Lo sé por la prensa: en Turquía han aumentado los asesinatos de mujeres en los últimos 12 años de gobierno de AKP un 1.400 por ciento, sí 1.400, no hay ni un cero de más en la cifra; en Méjico, 540.000 mujeres al año denuncian delitos sexuales y casi la mitad son menores de 15 años; en Colombia matan cada día a 4 mujeres; en Francia, se estima que cada año 223.000 mujeres son víctimas de violencia conyugal en sus formas más graves y en Dubái, una turista británica ha sido acusada de relaciones ilícitas tras denunciar una violación.

También sé por la prensa que el actual presidente electo de Estados Unidos aseguró que uno de los momentos del cine que más le emociona es cuando en Pulp Fiction uno de los personajes obliga a otro a callar a su mujer a punta de pistola.

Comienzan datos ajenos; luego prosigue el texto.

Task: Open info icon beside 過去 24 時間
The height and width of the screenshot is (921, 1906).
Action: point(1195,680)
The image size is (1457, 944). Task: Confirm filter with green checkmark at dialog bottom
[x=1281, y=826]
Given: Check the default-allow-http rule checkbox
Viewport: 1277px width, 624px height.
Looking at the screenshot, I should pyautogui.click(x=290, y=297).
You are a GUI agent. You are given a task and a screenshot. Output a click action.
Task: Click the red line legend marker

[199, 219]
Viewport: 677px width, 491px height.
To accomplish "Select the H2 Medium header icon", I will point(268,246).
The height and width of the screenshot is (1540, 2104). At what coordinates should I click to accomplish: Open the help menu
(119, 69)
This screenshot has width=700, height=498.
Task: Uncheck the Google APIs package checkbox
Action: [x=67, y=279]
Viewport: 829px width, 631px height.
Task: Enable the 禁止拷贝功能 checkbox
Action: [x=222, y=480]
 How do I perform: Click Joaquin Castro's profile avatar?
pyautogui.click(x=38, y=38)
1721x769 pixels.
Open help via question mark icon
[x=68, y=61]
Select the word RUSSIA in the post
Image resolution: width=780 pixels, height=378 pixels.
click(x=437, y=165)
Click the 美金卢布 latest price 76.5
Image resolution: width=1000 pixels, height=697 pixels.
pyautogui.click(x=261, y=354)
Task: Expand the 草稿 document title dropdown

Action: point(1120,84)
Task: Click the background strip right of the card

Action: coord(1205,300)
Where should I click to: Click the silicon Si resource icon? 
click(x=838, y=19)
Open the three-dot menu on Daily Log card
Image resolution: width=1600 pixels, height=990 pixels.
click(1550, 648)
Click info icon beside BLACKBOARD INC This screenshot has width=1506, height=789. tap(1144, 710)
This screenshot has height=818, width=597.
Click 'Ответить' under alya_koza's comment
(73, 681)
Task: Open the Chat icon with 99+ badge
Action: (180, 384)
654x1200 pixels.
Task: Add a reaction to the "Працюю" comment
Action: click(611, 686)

Leo estas noticias y me embarga un dolor raso de impotencia que no se aplaca ni con manifestaciones ni con firmas ni con artículos ni con proclamas. Participo en acciones que visibilizan la violencia contra las mujeres, coopero, concurro, divulgo y comparto pero, muchas veces, me he sentido previamente vencida por la pequeñez de mis gestos y la magnitud de la lacra que recogen las noticias.

Entorno a la celebración del Día Internacional contra la Violencia de Género, concedo la necesidad de manifestarnos por las mujeres muertas pero, sobre todo, me pregunto por las mujeres muertas en vida, esas mujeres que, cada día, en la presunta seguridad de su hogar, en su entorno familiar y laboral, sufren pequeñas muertes: del ánimo, de la voluntad, de la dignidad.

Me pregunto también por esas supervivientes que somos todas de las miserias machistas cotidianas y resuelvo que es en las pequeñas prácticas individuales de cada día donde reside el germen del cambio. Es en la panadería, en el bar de la esquina, en los chats de wsp del colegio, en Facebook y en Instagram donde nuestra aportación particular, la de hombres y mujeres, en su pequeñísima expresión, adquiere una dimensión de auténtica talla: dejemos de reír y compartir los chistes y las bromas machistas, dejemos de cerrar los ojos a los comentarios discriminatorios, a las burlas sobre el aspecto físico, a las ironías y sarcasmos acerca del lugar que las mujeres ocupan en la oficina, a las mofas sobre el corte de pelo o la vestimenta de compañeras y desconocidas pero, sobre todo, dejemos de guardar silencio. Digamos: eso que dices no me gusta y no lo comparto. No callemos ni por cortesía, ni por vergüenza, ni por temor porque es en nuestras acciones del día a día donde damos la medida de nuestra talla humana y nuestro compromiso con un mundo mejor para mujeres y hombres.